ÉNONCÉ 1:
Indiquez si chacune des affirmations (a), (b) et (c) concorde avec le texte sur les opérations antistupéfiants dans le Nord. Répondez par oui ou par non et citez à l'identique les mots du texte qui tranchent.
(a) Le ministère attend 850 interpellations à travers la France.
(b) Sur la carte, les commerces à contrôler sont représentés par des feuilles de cannabis.
(c) Lundi matin, Gérald Darmanin était accompagné du ministre de la justice.

TEXTE PROPOSÉ:
* * * * *
Sur la carte posée sur le capot, des pictogrammes figurent les objectifs prioritaires. Des silhouettes de bagnards symbolisent les individus à interpeller – ils sont 850 attendus par le ministère, à travers la France. Des feuilles de cannabis vertes localisent les points de deal à éradiquer ; des maisonnettes stylisées, les commerces à contrôler – au total, 59, comme le numéro du département.

Tests salivaires

Le volet lillois de ces opérations antistupéfiants, largement médiatisées, ratisse plus large que les substances illicites. Selon la préfecture et les responsables de la gendarmerie, elles ont aussi permis de mettre au jour des affaires de vols de véhicules, de cambriolages, d’incivilités diverses (graffitis…), ainsi qu’un « trafic d’animaux exotiques » – la découverte de plusieurs servals. « Une bonne manière de gonfler artificiellement le bilan de ces opérations », ironise un commissaire de police, « pas hostile à la méthode, à la condition d’occuper le terrain plus longtemps, en coordination avec les élus et les acteurs sociaux ».

Lundi matin, Gérald Darmanin n’a pas eu à partager l’affiche avec le ministre de la justice, Eric Dupond-Moretti, ou Emmanuel Macron, invité de dernière minute à Marseille, le 19 mars. Une façon de reprendre à son compte ce moment politique des « places nettes », qui scande aussi les dernières semaines avant les élections européennes du 9 juin. Le ministre de l’intérieur en a profité pour dévider son argumentaire, notamment son intention de se montrer, grâce à des évolutions législatives, « plus dur avec les consommateurs », qu’il considère « souvent issus de la classe bourgeoise ». En visite à Lyon, vendredi 22 mars, il avait évoqué la possibilité d’autoriser les forces de l’ordre à pratiquer des tests salivaires sur la voie publique afin de verbaliser les consommateurs.
* * * * *
DONNÉES DE L'EXERCICE:
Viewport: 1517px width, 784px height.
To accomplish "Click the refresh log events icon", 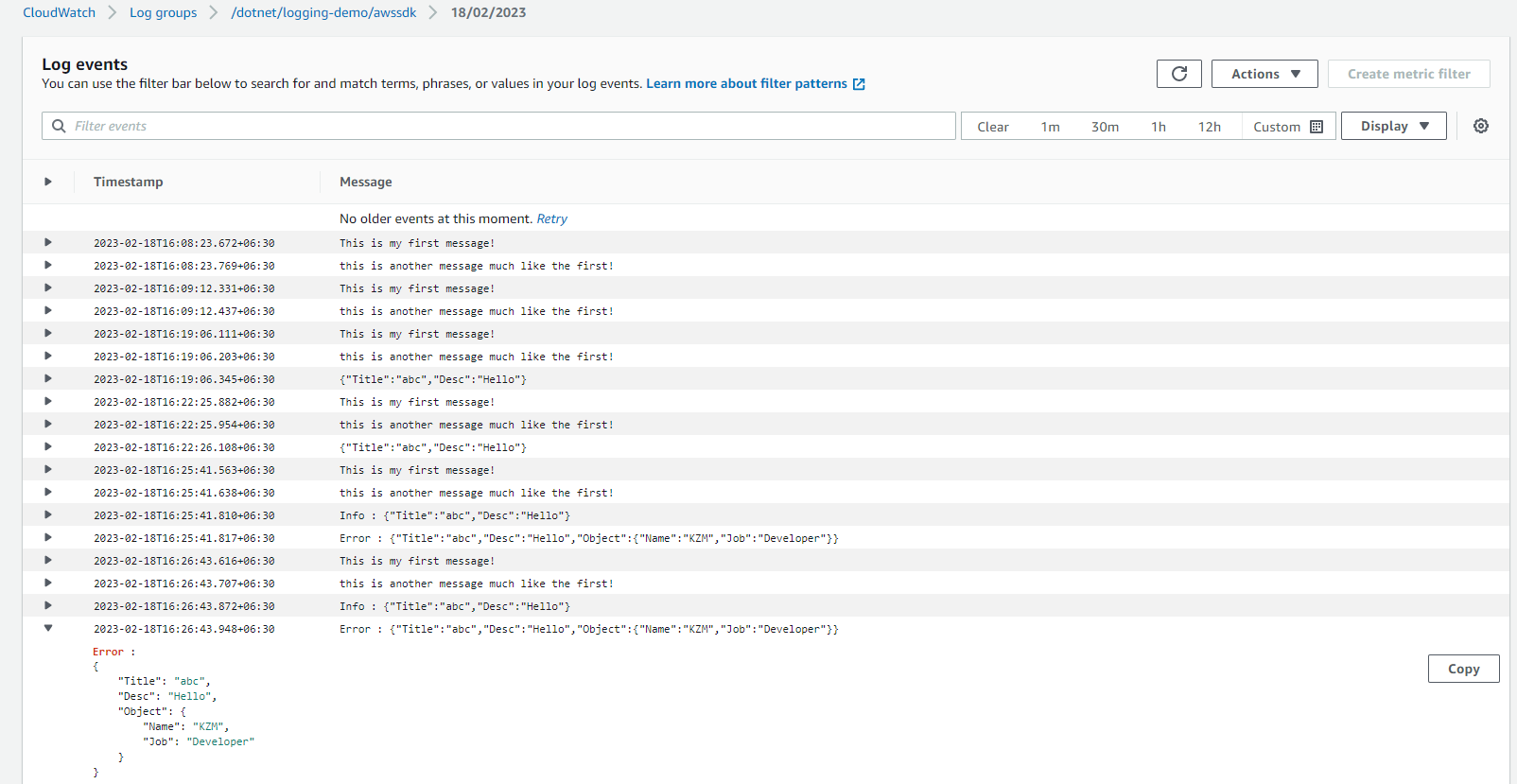I will pos(1178,74).
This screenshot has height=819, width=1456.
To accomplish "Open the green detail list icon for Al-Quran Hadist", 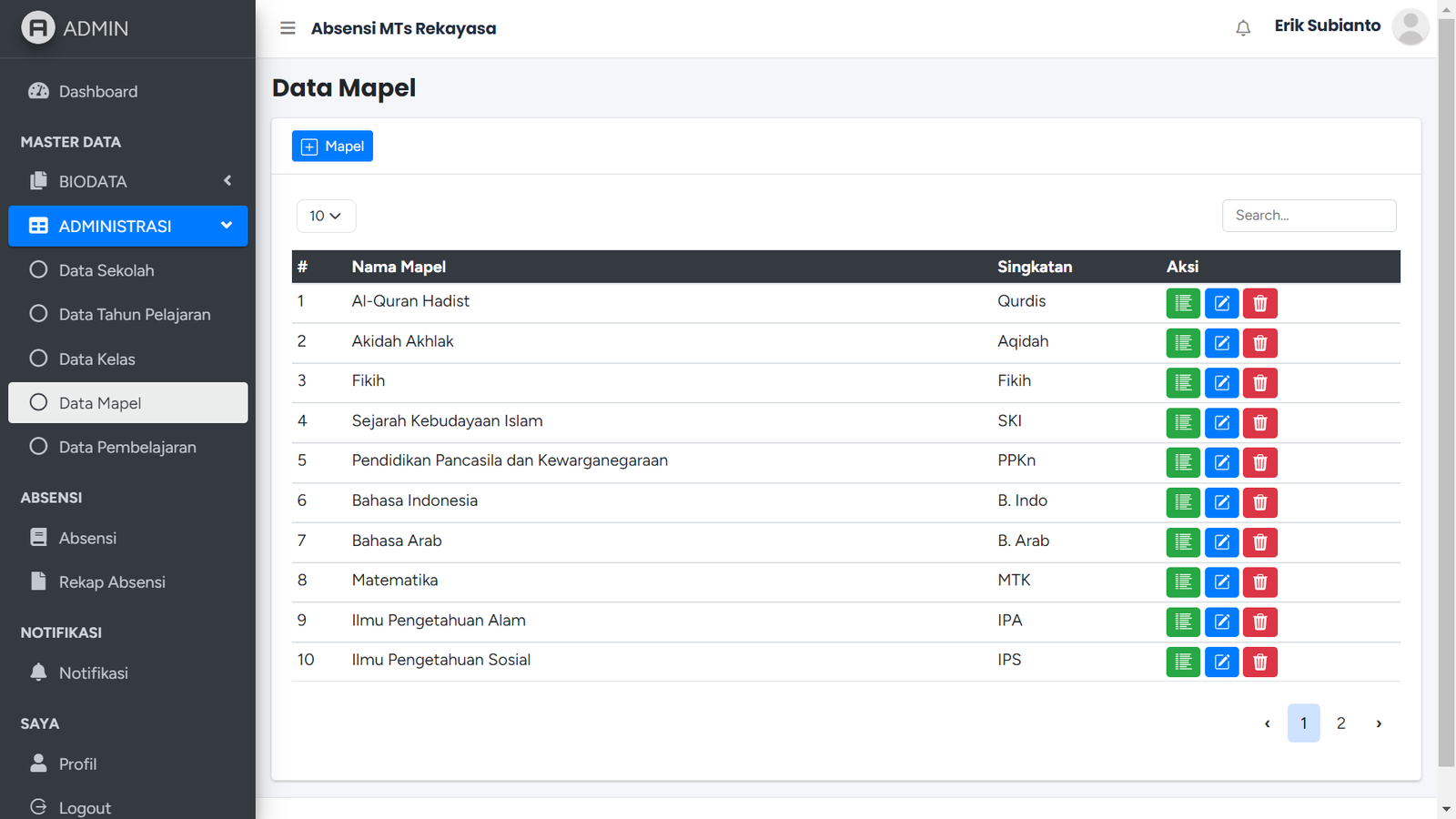I will (x=1183, y=303).
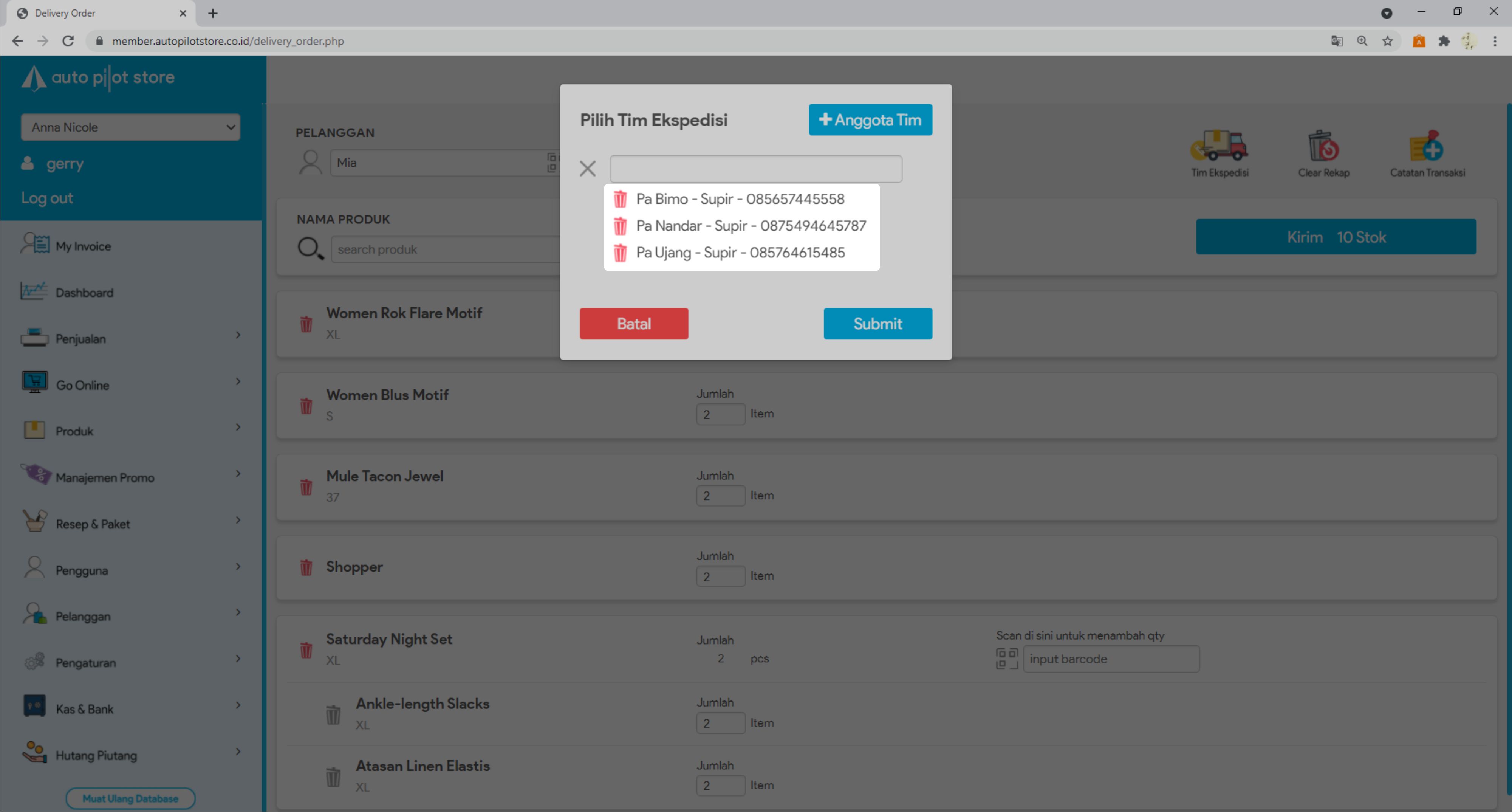Remove Pa Ujang using the trash icon
The width and height of the screenshot is (1512, 812).
pos(620,253)
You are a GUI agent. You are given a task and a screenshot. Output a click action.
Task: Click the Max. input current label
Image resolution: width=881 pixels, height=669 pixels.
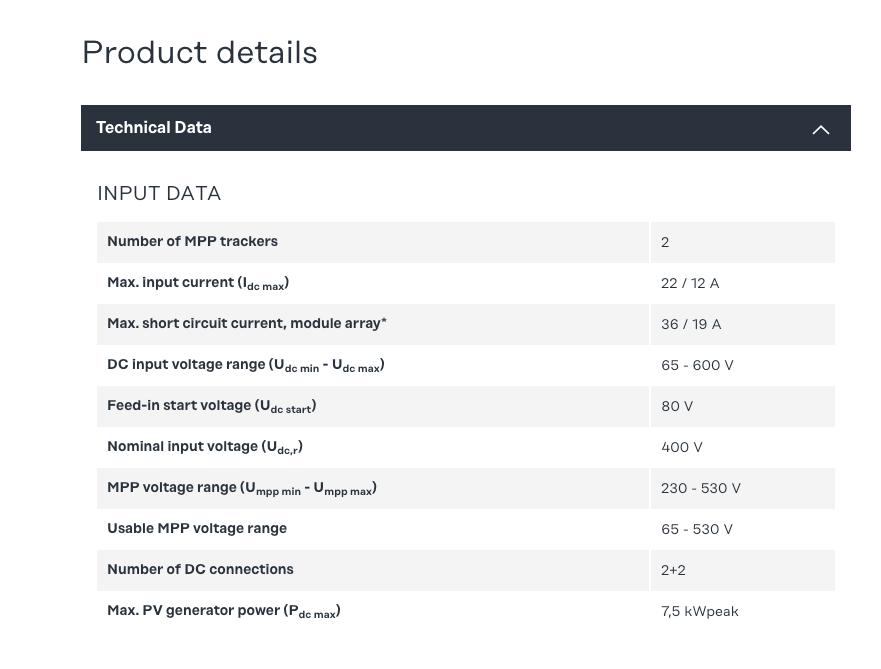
* * * * *
ÉNONCÉ 2: Extrayez du listing ci-dessus toutes les lignes où figure le mot « height », sans les modifier.

RÉSULTAT 1:
(a) Oui : « ils sont 850 attendus par le ministère, à travers la France ».
(b) Non : « des maisonnettes stylisées, les commerces à contrôler ».
(c) Non : « Gérald Darmanin n’a pas eu à partager l’affiche avec le ministre de la justice, Eric Dupond-Moretti ».

RÉSULTAT 2:
Viewport: 1517px width, 784px height.
This screenshot has height=819, width=1456.
The width and height of the screenshot is (1512, 812).
Image resolution: width=881 pixels, height=669 pixels.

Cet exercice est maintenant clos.